Cleaning and sterilization

When choosing an LCU, consideration must be paid to local infection control policies and how any device would fit with such guidelines. Many LCUs are now cordless, battery-powered devices charged from a docking station that can be kept away from the immediate clinical area. Interchangeable tips are available that can be removed and sterilized between patients. It is important to note that the design of light-cure tip (in particular its diameter) can have an influence on irradiance and, therefore, curing ability.20 Consideration should be given for tips designed for the curing of orthodontic resin composite. Plastic sheaths are available to reduce contamination of the LCU during use. While such barriers reduce the intensity of light from a curing unit,21,22 especially if an excess of plastic is gathered around the tip, any reduction in irradiance is thought not to be clinically significant if barriers are applied as per the manufacturer's instructions.

Common problems with light-cure units

Damage to light-cure tips

Deterioration of the light-cure tip can occur for several reasons, and well-used tips may appear clouded or slightly opaque after repeated cycles in an autoclave. Similarly, tips may become scratched during transportation to sterilization facilities, or if improperly stored alongside metal instruments. Individual housing cages, with a clip to securely fasten the removable tip, help to reduce wear and tear and can be a worthwhile investment (Figure 2).

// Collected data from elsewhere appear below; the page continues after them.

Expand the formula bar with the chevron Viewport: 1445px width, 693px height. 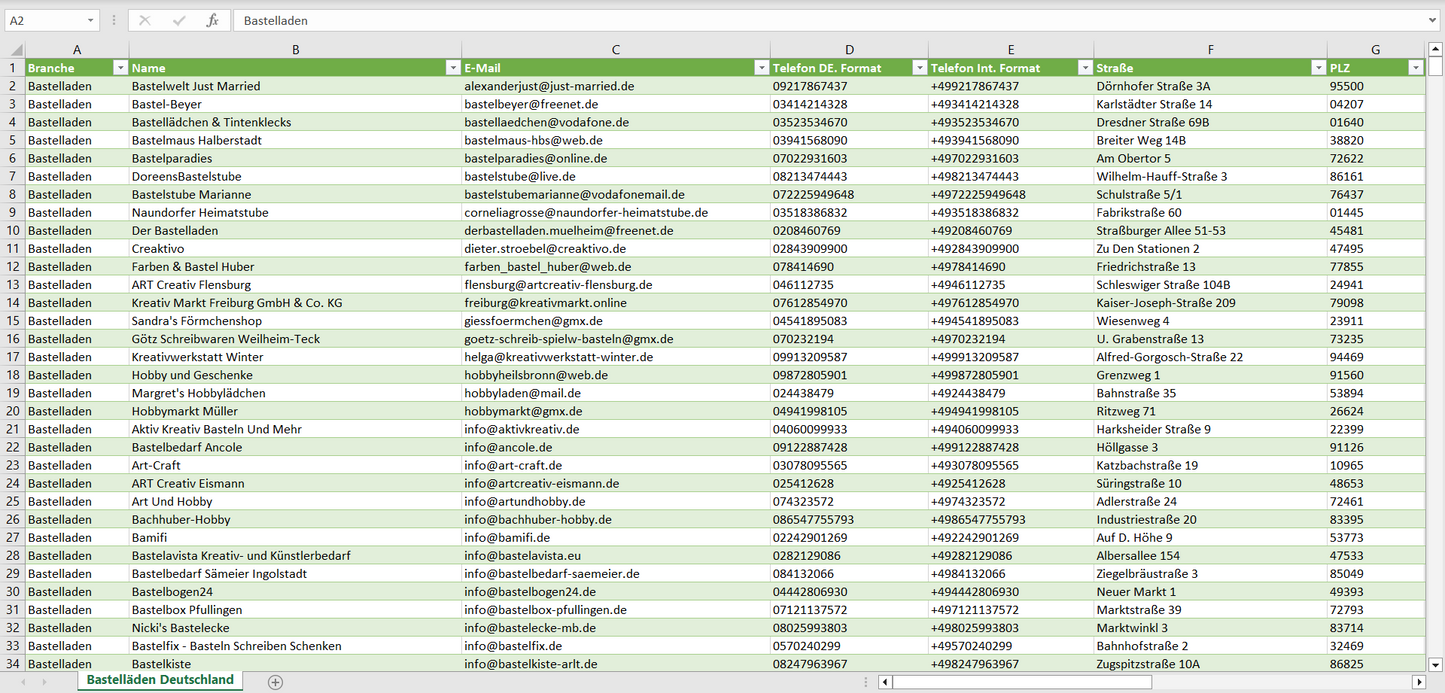click(1433, 20)
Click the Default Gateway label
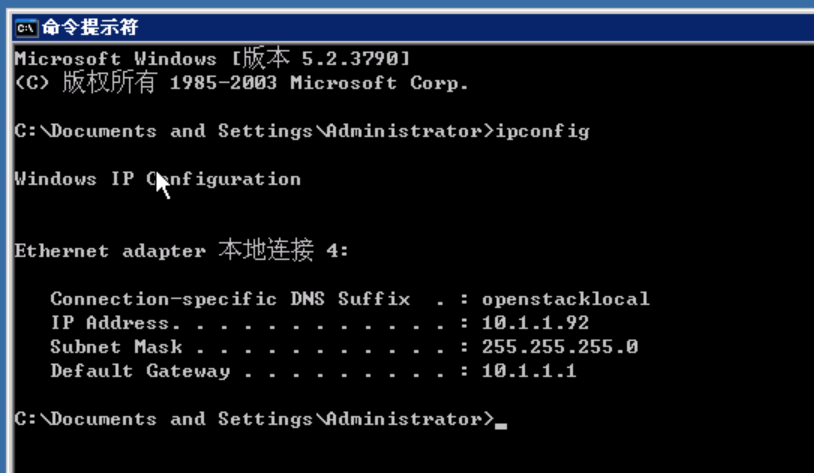This screenshot has width=814, height=473. [x=140, y=371]
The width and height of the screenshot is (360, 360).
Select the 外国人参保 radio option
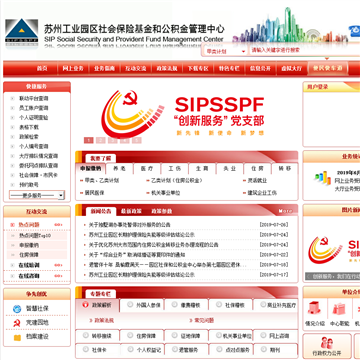[x=130, y=304]
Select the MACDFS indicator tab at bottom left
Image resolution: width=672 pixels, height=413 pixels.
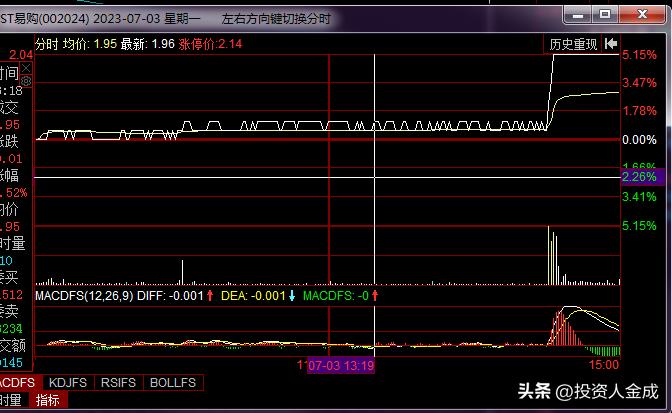point(20,382)

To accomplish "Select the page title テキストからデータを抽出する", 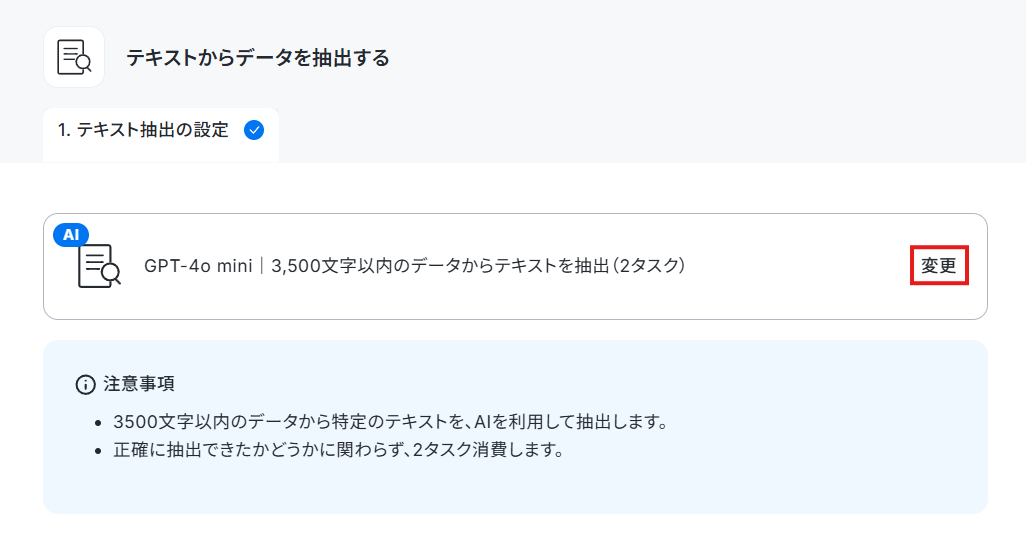I will (258, 58).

Figure 2. The tip for an LED light-cure unit stored in a protective central sterilization cage.

Failure of power supply

As with any wireless device, the rechargeable battery within an LCU will deteriorate over time. Furthermore, damage to the base of the unit or the docking system can result in a failure of the unit to charge. Replacement batteries and docking systems are available from suppliers.

LED failure

Failure of the light emitting diode is an uncommon cause of LCU failure. LED units have a much greater lifespan than QTH devices, and other LCU components, such as the battery, are likely to fail long before the LED.

Testing of light-cure units

Visible inspection

It is good practice to regularly inspect the light-cure tip for signs of damage or for the residue of composite resin which can adhere to the tip surface if a protective barrier is not used.

Measurement of irradiance

The output of LCUs should be regularly measured using the same device to give a reliable comparison of readings. Any device which fails to meet the manufacturers guideline values should be investigated further and disposed of or repaired, as necessary.

Different types of light-meter are available to test LCUs, ranging from lab-based radiometers (held in laboratories for research purposes) to smaller and more affordable hand-held units (Figure 3). Despite having good reliability, the majority of hand-held radiometers have less validity than laboratory-grade power-meters with significant differences in output measurements when devices are compared.23

Figure 3. Use of a Bluephase Meter II (Ivoclar Vivadent, Schaan, Liechenstein), a type of hand held radiometer.

For this reason, it is recommended that, rather than placing emphasis on the absolute measure of irradiance, clinicians should use hand-held radiometers to measure changes in irradiance over time.

Chairside curing of composite

Using an LCU to cure a sample of orthodontic composite at the chairside can act as a crude assessment of how well an LCU is functioning. However, testing the surface hardness of resin composite with a sharp instrument is not a valid assessment of curing depth.17

Conclusion

For a specialty that relies so heavily on light-cured resin composite for the bonding of appliances, LCUs are an often-overlooked factor when considering possible reasons for bond failure. There are a plethora of LCUs on the market and modern LED units have a number of advantages over older QTH technology. Curing technique, in addition to the physical properties of LCUs, can have an impact on bond efficacy and care should be taken to consistently use the correct bonding technique. Clinicians should be aware of the common causes of failure or damage to LCUs and the periodic audit of LCU irradiance can help to identify poorly performing units before they begin to have a clinically significant effect on bonding.